> _Problem to solve_
Substitute "Launch" for every "Open" in the material from its start through the line containing "Action: point(85,187)", and give those lines again with nothing else changed.

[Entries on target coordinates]
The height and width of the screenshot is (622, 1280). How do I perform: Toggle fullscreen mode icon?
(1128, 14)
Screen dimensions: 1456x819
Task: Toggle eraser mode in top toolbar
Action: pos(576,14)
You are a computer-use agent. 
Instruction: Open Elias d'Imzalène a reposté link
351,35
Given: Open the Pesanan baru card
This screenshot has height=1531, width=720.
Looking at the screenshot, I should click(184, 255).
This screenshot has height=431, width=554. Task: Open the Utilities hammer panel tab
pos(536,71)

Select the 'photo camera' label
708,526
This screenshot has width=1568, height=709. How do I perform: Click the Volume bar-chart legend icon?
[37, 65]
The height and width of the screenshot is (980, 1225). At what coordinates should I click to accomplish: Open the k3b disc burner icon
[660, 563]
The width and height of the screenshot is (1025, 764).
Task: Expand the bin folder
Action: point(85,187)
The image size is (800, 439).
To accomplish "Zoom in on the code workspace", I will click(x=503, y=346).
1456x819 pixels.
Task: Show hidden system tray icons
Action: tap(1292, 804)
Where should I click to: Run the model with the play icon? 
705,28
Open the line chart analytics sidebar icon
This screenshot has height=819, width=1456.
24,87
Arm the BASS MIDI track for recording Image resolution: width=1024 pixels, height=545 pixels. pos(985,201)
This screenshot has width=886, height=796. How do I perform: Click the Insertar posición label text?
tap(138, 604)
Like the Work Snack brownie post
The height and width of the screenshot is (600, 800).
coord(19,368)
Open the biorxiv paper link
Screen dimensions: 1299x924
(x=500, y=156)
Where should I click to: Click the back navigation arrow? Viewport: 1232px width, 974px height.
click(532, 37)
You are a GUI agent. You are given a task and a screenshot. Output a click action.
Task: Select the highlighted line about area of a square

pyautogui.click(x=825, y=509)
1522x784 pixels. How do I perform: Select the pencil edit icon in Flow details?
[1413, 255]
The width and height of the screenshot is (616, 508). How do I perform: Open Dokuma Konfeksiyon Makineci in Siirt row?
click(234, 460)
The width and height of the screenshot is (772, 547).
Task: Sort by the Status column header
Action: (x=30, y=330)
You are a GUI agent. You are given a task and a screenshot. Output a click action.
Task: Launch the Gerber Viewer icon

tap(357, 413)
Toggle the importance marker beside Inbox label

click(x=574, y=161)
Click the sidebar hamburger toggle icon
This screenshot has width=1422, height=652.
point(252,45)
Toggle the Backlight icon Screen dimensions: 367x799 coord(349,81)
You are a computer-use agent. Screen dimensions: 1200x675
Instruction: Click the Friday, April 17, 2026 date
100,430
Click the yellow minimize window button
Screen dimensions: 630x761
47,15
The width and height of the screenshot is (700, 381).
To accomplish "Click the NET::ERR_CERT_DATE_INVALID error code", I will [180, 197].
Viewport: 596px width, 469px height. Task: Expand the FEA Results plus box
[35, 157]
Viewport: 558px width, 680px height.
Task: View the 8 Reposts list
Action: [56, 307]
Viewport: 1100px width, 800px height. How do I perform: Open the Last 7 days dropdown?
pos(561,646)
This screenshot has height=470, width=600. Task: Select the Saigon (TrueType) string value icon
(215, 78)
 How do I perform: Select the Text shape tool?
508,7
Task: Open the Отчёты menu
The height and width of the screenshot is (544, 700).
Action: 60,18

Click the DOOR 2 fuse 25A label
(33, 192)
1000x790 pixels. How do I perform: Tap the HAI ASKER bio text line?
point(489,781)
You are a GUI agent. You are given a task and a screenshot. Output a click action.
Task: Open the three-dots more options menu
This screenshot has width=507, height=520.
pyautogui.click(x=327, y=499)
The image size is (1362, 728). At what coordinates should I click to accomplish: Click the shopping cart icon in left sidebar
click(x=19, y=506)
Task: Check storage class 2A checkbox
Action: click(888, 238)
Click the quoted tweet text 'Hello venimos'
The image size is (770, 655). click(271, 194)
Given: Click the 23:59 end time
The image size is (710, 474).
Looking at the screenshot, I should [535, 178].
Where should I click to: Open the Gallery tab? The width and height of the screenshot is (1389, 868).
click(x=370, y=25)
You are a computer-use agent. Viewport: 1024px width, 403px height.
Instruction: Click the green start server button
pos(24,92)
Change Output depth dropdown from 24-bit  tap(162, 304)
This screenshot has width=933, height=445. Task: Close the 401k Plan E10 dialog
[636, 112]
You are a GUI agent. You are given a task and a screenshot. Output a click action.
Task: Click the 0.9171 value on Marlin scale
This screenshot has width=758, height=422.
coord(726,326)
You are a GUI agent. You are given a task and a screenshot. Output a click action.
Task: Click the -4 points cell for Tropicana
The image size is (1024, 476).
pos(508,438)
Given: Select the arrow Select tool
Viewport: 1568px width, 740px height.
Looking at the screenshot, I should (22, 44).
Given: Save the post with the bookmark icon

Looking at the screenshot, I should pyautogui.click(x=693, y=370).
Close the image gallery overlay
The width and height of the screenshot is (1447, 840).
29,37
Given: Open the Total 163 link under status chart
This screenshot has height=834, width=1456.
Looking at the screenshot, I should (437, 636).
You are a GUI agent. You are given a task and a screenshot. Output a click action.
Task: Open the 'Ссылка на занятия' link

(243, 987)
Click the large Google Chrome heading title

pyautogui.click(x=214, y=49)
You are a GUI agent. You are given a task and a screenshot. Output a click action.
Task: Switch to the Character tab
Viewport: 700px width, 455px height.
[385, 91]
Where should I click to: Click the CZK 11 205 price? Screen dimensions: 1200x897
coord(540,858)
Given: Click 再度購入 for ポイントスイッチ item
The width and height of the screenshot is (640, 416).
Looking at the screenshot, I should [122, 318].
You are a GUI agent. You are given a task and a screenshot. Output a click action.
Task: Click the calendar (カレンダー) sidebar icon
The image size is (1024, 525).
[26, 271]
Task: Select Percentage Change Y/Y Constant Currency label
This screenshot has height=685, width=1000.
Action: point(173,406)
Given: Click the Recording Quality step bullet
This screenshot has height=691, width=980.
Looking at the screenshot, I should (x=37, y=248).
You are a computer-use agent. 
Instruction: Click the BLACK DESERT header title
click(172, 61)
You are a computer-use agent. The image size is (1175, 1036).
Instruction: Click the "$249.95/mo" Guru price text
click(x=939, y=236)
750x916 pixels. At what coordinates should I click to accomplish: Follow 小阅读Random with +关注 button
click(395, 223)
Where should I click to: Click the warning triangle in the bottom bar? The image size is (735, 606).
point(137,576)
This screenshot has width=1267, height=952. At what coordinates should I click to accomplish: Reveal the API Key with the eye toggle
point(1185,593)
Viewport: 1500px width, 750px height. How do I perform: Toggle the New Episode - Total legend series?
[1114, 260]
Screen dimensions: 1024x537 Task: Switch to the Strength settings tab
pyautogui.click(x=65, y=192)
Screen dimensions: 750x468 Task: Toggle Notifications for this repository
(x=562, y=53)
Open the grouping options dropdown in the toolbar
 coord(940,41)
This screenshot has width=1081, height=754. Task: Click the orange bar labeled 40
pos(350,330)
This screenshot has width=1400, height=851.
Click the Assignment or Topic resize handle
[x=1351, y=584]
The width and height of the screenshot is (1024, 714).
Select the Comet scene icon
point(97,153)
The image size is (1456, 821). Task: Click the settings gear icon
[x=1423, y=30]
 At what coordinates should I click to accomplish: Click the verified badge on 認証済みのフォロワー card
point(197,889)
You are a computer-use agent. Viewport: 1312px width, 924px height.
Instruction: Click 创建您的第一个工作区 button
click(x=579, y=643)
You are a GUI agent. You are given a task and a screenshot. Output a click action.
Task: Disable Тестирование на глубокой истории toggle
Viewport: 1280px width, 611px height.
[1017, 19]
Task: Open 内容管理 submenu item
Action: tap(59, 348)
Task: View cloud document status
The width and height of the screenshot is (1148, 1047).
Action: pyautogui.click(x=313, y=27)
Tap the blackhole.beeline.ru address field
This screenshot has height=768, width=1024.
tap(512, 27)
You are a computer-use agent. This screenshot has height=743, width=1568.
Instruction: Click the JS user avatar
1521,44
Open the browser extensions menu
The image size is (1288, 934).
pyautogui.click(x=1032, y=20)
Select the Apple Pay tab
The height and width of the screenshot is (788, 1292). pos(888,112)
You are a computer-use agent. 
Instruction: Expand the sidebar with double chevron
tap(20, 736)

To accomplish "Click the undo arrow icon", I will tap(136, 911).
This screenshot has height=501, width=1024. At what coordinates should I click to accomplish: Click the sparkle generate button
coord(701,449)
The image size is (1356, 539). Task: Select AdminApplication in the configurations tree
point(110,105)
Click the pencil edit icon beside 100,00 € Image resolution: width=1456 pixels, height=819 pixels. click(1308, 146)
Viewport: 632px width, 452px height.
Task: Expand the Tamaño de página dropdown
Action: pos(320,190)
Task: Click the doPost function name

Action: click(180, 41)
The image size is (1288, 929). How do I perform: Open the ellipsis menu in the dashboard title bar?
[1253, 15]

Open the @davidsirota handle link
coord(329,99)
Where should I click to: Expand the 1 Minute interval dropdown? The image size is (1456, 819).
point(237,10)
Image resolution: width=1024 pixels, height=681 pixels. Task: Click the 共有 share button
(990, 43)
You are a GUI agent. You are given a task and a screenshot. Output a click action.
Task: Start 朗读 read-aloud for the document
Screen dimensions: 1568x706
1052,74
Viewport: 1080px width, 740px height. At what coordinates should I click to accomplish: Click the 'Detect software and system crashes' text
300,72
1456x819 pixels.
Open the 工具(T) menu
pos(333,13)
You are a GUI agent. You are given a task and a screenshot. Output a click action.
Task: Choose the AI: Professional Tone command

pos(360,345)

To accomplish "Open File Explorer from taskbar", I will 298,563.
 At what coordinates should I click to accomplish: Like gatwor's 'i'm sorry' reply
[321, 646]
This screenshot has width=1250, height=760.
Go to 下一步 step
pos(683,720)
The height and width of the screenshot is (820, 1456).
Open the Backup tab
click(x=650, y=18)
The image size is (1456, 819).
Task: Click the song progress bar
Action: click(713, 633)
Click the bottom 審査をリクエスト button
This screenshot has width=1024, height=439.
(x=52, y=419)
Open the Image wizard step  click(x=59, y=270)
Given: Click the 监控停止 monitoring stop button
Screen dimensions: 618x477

> _Output of the task_
The height and width of the screenshot is (622, 1280). How do I perform: Toggle fullscreen mode icon?
(1128, 14)
Screen dimensions: 1456x819
Task: Toggle eraser mode in top toolbar
Action: pos(576,14)
You are a computer-use agent. 
Instruction: Launch Elias d'Imzalène a reposté link
351,35
Given: Launch the Pesanan baru card
This screenshot has height=1531, width=720.
Looking at the screenshot, I should click(184, 255).
This screenshot has height=431, width=554. Task: Launch the Utilities hammer panel tab
pos(536,71)

Select the 'photo camera' label
708,526
This screenshot has width=1568, height=709. How do I perform: Click the Volume bar-chart legend icon?
[37, 65]
The height and width of the screenshot is (980, 1225). At what coordinates should I click to accomplish: Launch the k3b disc burner icon
[660, 563]
The width and height of the screenshot is (1025, 764).
Task: Expand the bin folder
Action: point(85,187)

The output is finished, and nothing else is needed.